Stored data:
───
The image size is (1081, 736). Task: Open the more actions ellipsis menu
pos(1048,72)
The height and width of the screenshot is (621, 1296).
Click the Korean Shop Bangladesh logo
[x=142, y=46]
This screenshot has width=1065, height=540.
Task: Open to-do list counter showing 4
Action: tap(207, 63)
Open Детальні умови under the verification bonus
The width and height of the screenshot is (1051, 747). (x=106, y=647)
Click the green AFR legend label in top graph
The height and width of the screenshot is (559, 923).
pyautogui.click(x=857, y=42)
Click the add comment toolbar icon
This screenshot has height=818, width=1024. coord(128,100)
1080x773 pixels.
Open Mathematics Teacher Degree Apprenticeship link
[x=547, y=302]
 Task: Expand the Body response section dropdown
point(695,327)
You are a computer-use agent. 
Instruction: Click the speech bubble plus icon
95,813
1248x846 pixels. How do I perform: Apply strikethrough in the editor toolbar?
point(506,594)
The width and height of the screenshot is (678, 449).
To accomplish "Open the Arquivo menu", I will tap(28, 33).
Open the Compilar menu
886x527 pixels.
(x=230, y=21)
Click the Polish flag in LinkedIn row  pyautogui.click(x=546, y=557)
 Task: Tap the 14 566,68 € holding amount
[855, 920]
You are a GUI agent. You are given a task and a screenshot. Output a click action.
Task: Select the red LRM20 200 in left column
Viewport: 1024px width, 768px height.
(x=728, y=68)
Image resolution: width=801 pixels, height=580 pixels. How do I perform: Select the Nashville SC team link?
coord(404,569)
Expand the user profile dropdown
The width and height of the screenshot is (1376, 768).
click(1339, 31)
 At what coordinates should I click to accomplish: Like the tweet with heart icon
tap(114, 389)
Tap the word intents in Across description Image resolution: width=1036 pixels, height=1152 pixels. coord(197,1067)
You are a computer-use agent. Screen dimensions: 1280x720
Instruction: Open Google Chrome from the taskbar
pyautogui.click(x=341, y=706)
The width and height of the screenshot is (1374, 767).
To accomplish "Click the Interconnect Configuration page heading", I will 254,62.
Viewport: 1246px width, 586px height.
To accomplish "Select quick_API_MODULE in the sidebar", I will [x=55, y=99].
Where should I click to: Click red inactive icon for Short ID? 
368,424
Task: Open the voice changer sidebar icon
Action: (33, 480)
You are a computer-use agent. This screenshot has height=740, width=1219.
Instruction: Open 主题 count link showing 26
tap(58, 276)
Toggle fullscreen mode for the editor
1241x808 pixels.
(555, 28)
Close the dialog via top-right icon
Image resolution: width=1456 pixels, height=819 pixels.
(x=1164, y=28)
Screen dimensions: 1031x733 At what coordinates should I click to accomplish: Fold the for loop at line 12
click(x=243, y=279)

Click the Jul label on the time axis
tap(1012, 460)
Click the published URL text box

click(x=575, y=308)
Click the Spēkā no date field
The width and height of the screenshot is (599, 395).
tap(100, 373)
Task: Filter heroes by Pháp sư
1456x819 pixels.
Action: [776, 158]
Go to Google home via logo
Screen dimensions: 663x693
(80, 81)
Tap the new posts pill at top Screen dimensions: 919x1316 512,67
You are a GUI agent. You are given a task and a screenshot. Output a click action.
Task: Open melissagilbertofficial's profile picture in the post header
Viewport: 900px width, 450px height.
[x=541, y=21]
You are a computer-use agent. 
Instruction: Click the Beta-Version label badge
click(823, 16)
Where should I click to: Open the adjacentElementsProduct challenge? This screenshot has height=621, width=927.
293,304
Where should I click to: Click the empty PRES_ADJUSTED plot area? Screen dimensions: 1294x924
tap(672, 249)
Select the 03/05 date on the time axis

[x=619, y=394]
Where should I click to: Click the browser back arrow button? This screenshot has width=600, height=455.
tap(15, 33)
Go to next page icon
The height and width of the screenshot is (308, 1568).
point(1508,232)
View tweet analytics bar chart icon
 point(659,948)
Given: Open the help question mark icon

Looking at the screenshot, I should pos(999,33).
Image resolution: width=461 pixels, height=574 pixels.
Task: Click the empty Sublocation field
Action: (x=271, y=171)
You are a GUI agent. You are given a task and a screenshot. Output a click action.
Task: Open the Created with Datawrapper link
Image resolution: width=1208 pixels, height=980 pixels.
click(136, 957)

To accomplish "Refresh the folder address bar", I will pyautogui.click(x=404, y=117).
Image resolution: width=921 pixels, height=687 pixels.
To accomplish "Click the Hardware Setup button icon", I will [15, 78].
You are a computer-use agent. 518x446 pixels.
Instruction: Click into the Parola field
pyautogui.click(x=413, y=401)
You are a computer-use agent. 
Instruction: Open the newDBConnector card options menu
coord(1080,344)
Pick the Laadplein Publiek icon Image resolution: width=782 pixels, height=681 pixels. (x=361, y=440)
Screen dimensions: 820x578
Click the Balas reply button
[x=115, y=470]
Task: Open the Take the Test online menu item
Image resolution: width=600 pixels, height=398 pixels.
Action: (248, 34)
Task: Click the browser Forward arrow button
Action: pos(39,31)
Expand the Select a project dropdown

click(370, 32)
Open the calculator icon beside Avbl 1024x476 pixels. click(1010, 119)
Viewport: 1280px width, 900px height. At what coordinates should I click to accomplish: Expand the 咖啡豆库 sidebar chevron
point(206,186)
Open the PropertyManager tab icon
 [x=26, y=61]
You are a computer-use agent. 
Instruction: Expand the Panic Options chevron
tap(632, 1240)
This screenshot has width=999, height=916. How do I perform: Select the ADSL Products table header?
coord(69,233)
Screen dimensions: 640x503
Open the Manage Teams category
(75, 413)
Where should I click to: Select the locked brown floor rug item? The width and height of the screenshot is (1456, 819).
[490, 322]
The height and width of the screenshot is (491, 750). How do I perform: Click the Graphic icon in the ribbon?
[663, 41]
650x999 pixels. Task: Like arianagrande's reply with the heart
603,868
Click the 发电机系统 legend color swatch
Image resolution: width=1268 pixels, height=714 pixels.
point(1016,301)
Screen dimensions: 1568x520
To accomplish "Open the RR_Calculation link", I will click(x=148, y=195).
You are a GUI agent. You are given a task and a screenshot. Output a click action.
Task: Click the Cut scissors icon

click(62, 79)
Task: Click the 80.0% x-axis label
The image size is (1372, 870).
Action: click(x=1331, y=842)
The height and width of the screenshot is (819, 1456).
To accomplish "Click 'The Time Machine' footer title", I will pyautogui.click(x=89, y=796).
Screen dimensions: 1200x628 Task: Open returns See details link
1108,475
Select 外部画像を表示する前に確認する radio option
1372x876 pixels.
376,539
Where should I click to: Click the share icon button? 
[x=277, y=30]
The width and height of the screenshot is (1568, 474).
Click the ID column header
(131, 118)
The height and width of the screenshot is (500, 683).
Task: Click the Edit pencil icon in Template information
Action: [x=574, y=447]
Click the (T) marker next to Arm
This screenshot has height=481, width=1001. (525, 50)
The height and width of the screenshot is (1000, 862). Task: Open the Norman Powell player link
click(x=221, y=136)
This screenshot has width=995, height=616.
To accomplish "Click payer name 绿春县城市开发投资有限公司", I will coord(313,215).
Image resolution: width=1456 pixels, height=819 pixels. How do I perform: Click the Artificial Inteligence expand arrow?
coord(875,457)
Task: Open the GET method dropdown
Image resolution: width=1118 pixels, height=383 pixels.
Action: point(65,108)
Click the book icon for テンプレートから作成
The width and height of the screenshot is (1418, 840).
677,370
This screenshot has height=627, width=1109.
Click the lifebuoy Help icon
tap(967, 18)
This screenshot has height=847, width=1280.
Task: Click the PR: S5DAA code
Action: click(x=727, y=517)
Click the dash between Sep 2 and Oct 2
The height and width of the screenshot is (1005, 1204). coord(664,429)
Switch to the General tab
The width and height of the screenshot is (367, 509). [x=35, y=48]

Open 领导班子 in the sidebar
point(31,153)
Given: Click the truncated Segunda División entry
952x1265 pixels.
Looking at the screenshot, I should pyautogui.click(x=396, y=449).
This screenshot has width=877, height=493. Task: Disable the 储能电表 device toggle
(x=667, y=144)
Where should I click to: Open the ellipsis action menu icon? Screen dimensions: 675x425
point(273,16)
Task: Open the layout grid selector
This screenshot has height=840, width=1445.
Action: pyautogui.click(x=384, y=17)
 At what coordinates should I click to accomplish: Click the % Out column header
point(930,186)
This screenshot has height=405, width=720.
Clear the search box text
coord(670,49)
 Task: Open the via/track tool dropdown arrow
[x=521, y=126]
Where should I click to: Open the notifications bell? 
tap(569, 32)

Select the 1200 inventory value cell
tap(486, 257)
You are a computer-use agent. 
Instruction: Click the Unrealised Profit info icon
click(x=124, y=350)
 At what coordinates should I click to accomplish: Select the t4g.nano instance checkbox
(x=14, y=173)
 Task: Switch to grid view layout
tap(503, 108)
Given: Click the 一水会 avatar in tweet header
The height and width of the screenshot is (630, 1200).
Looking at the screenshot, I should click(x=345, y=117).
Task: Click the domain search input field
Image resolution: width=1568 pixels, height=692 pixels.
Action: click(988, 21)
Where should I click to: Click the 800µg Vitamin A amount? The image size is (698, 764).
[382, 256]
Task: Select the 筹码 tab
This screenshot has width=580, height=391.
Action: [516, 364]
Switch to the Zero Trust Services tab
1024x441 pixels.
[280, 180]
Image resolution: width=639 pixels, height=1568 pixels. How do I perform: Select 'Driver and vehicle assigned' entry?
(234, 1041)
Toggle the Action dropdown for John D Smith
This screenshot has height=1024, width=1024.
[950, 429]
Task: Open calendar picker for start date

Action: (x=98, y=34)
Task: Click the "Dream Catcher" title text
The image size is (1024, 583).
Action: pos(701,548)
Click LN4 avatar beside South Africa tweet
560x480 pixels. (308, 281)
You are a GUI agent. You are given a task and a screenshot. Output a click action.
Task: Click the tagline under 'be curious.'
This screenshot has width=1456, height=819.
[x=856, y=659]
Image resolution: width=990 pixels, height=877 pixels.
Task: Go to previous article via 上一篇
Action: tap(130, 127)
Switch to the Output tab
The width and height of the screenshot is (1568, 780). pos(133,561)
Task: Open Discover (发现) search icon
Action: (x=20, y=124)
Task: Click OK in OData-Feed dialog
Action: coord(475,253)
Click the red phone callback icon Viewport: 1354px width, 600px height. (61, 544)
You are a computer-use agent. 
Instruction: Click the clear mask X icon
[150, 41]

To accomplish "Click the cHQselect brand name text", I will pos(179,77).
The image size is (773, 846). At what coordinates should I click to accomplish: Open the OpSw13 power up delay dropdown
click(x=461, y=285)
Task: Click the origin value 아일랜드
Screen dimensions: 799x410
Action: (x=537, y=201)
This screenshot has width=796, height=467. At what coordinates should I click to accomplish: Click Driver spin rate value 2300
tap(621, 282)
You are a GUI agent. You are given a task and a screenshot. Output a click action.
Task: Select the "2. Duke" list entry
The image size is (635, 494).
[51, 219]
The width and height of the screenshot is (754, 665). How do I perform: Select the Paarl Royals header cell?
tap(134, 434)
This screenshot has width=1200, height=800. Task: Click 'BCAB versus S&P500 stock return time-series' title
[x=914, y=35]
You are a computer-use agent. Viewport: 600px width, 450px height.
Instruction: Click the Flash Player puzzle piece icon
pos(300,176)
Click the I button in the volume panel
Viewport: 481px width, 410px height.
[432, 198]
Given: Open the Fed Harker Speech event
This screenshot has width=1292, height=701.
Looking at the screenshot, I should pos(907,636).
───
◆ **WORK INSTRUCTIONS**:
Line count for the word "name": tally the lines of the records above that hold it and give only that figure.

◆ **RESPONSE FOR THIS EXERCISE**:
2